12. In this case, the nature and extent of injuries was not dispute, the issue is the level of compensation the Respondent was entitled to. General damages are damages at large and in assessing the appropriate award, the court considers the nature and gravity of the injuries alongside awards in cases with comparable injuries to ensure that similar injuries are compensated with comparable awards bearing in mind that no two cases are exactly alike. As the Court of Appeal stated in Simon Taveta v Mercy Mutitu Njeru [2014] eKLR:The context in which the compensation for the respondent must be evaluated is determined by the nature and extent of injuries and comparable awards made in the past.Lord Morris of Borth-y-Gest in West (H) & Son Ltd v Shepherd [1964] AC. 326,345, emphasised the same point when he stated that:But money cannot renew a physical frame that has been battered and shattered. All that judges and courts can do is to award sums, which must be regarded as giving reasonable compensation. In the process there must be endeavour to secure some uniformity in the general method of approach. By common consent awards must be reasonable and must be assessed with moderation.
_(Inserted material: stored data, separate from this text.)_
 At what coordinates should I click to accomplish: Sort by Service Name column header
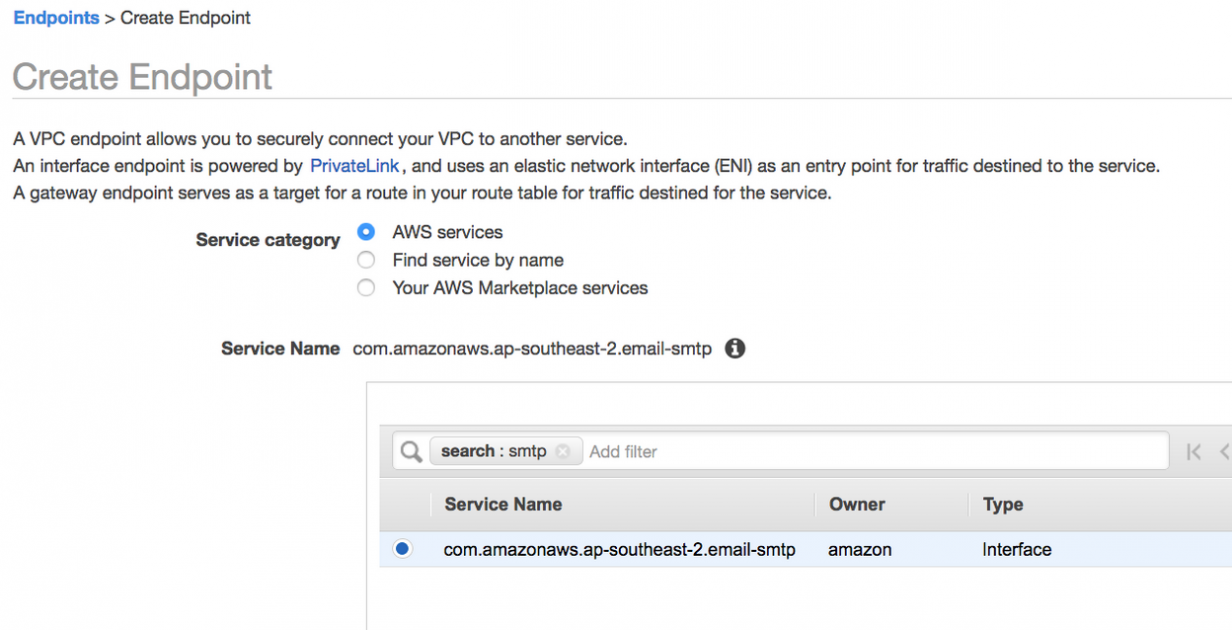pos(503,504)
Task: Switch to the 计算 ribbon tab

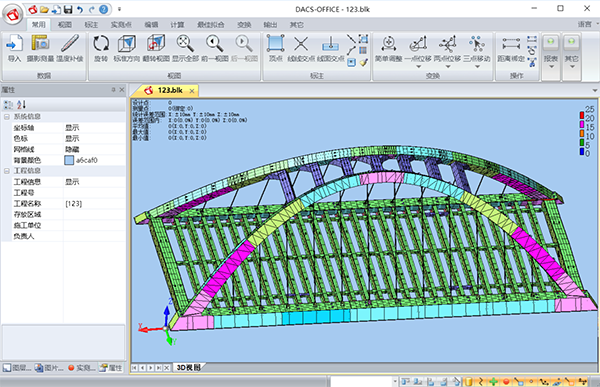Action: point(177,24)
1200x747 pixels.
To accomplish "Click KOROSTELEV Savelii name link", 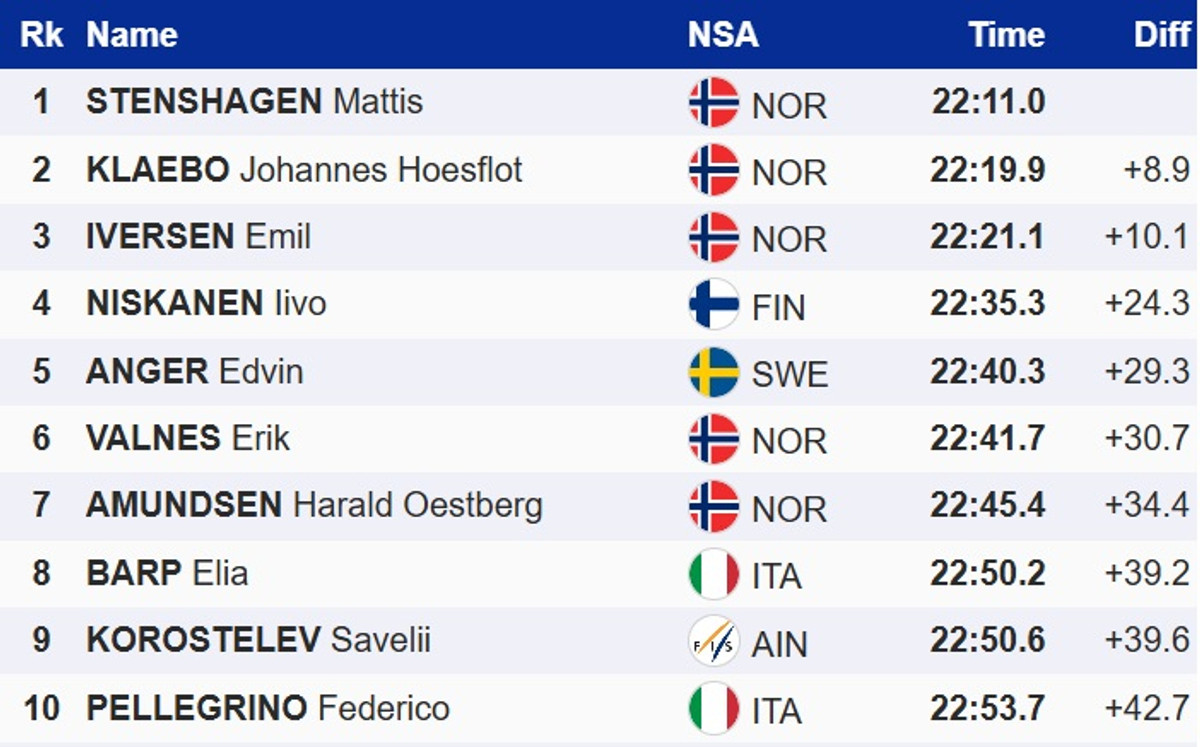I will 258,641.
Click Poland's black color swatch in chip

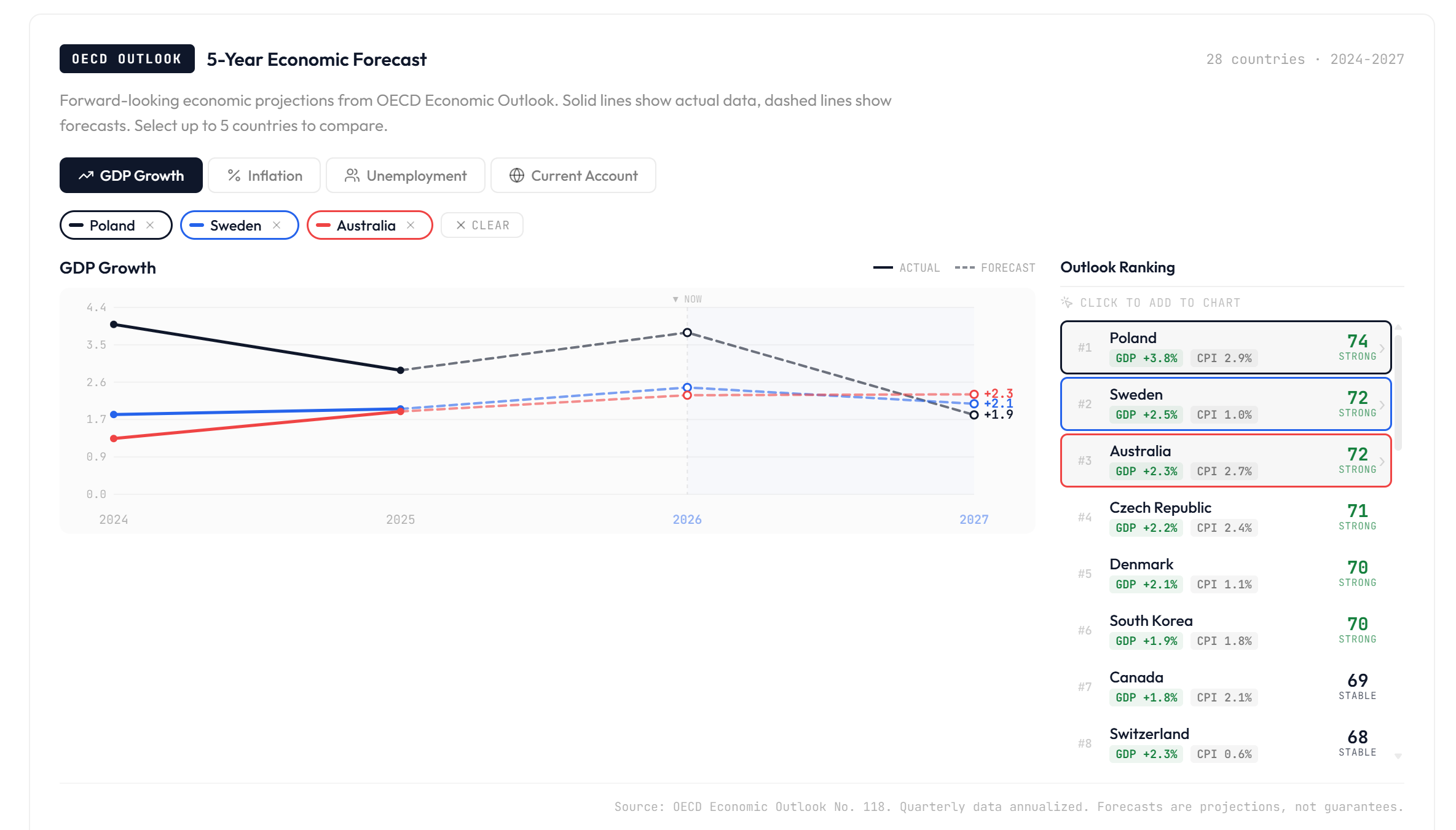(76, 225)
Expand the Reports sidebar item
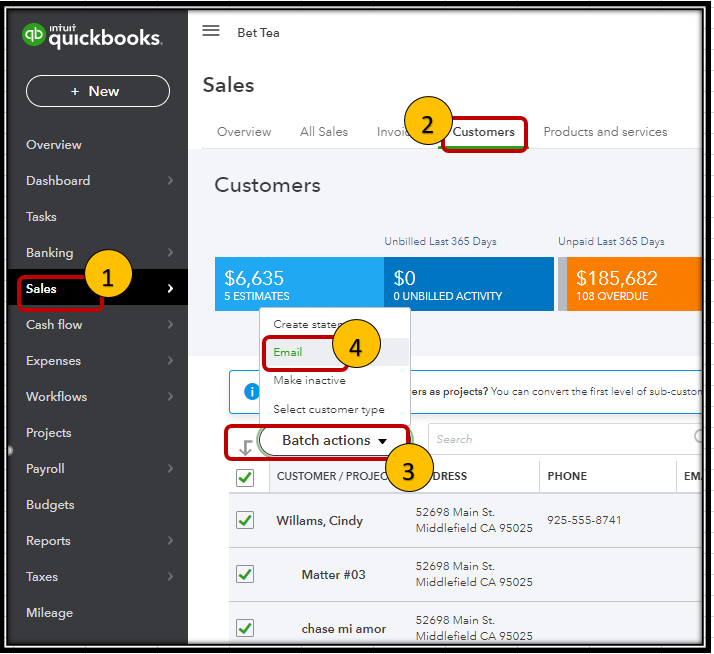This screenshot has height=654, width=714. 99,541
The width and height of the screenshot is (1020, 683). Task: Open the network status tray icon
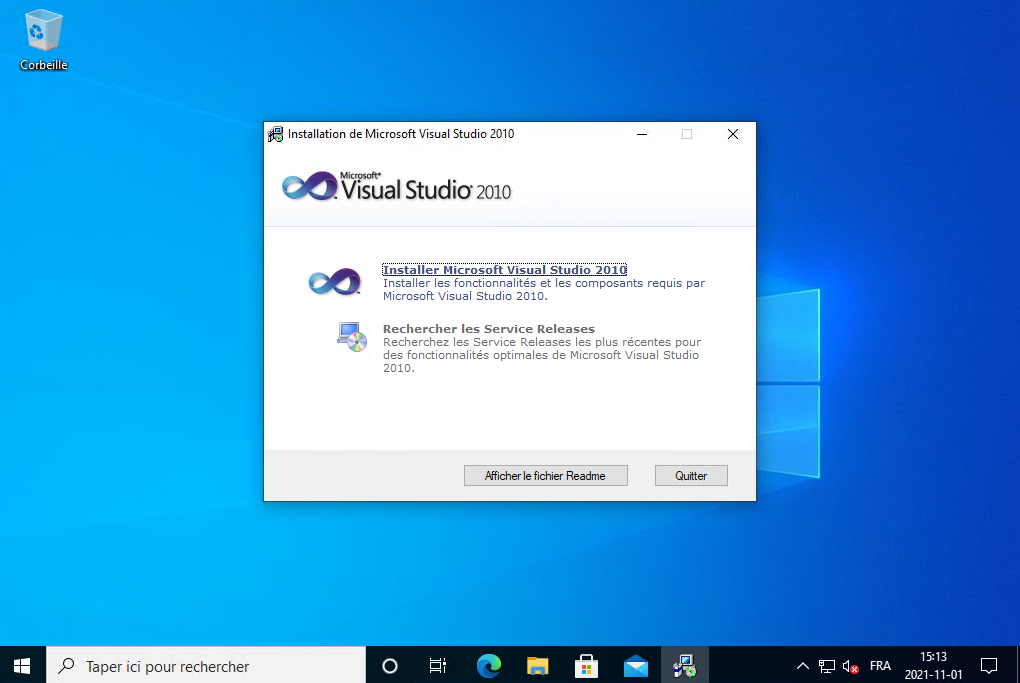pos(827,666)
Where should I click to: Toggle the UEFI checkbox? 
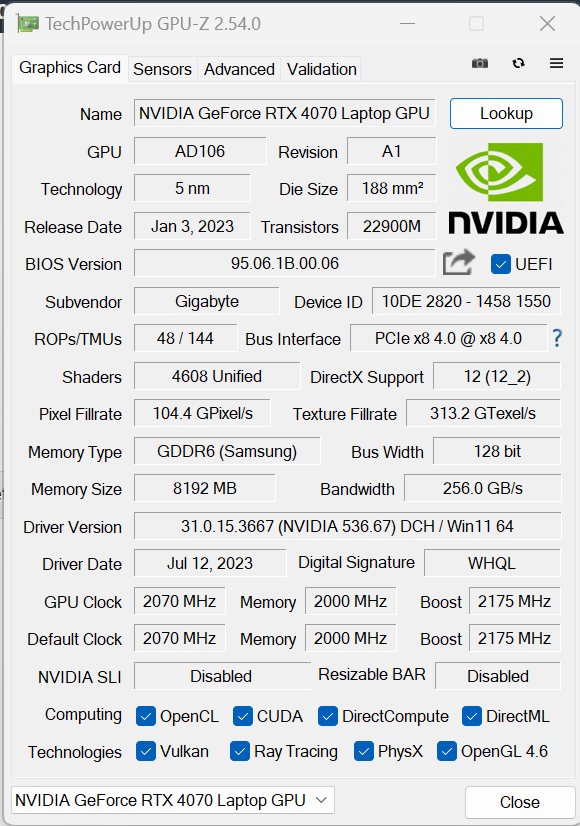click(500, 264)
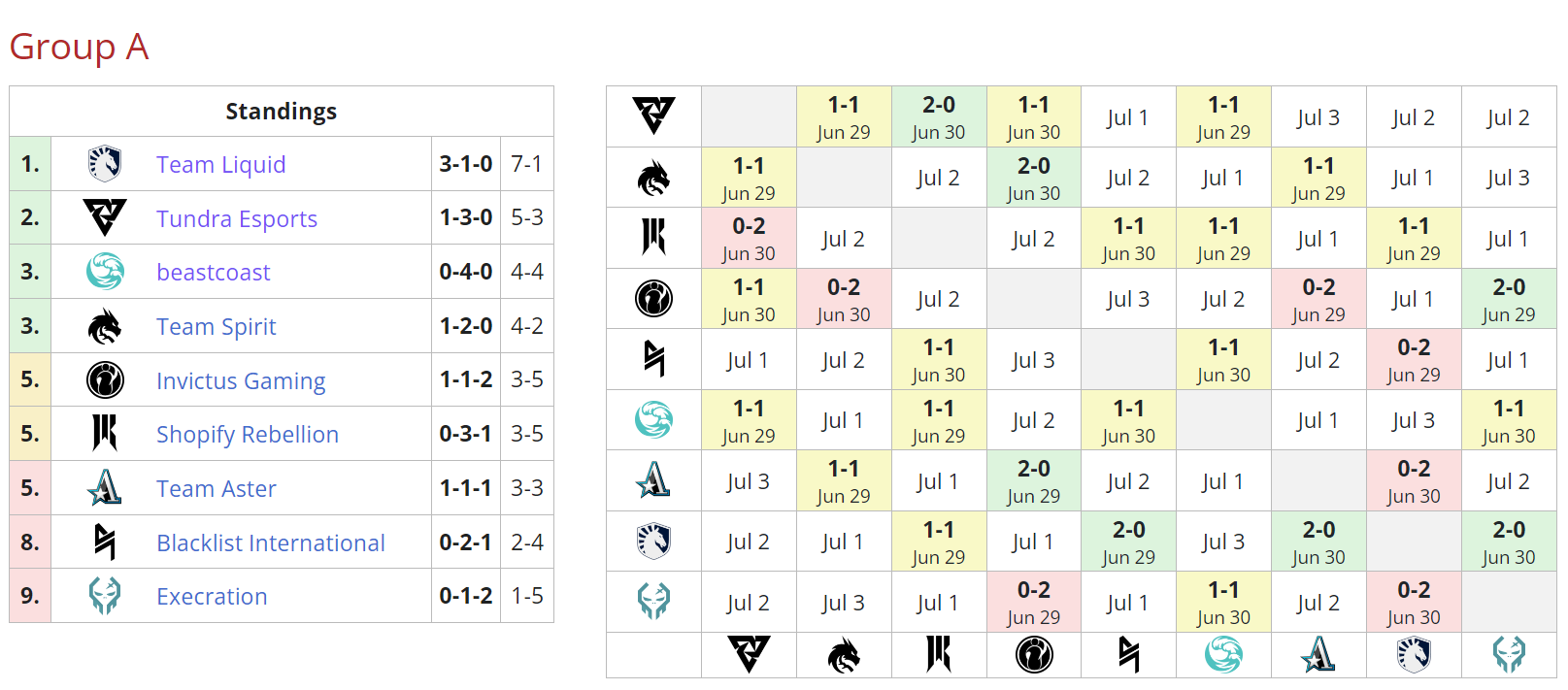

Furthermore, it is eminently desirable that so far as possible comparable injuries should be compensated by comparable awards. When all this is said it still must be that amounts which are awarded are to a considerable extent conventional.

13. The nature and extent of the Respondent injuries were not contested; it was therefore incumbent on the advocates on record to cite appropriate decisions of the superior courts to enable the trial court reach an award that is fair. The Appellant did not cite any decision while the Respondent cited a single decision which was decided in 2014 where the injuries appeared to be serious. Taking into account the fractures and serious head injuries and the level of disability assessed I cannot say that the award warrants interference.

14. For the reasons I have outlined, I hold that the Appellant’s appeal fails and is dismissed. The Appellant shall pay the Respondent costs of Kshs. 40,000. 000.

DATED AND DELIVERED AT NAIROBI THIS 22ND DAY OF DECEMBER 2023. D.S. MAJANJA........................JUDGEI certify that this is a true copy of the originalSignedDEPUTY REGISTRARMs Ngugi instructed by Wanjiru Theuri and Company Advocates for the Appellant.Mr Kamau instructed by Mwaura Kamau and Company Advocates for the Respondent.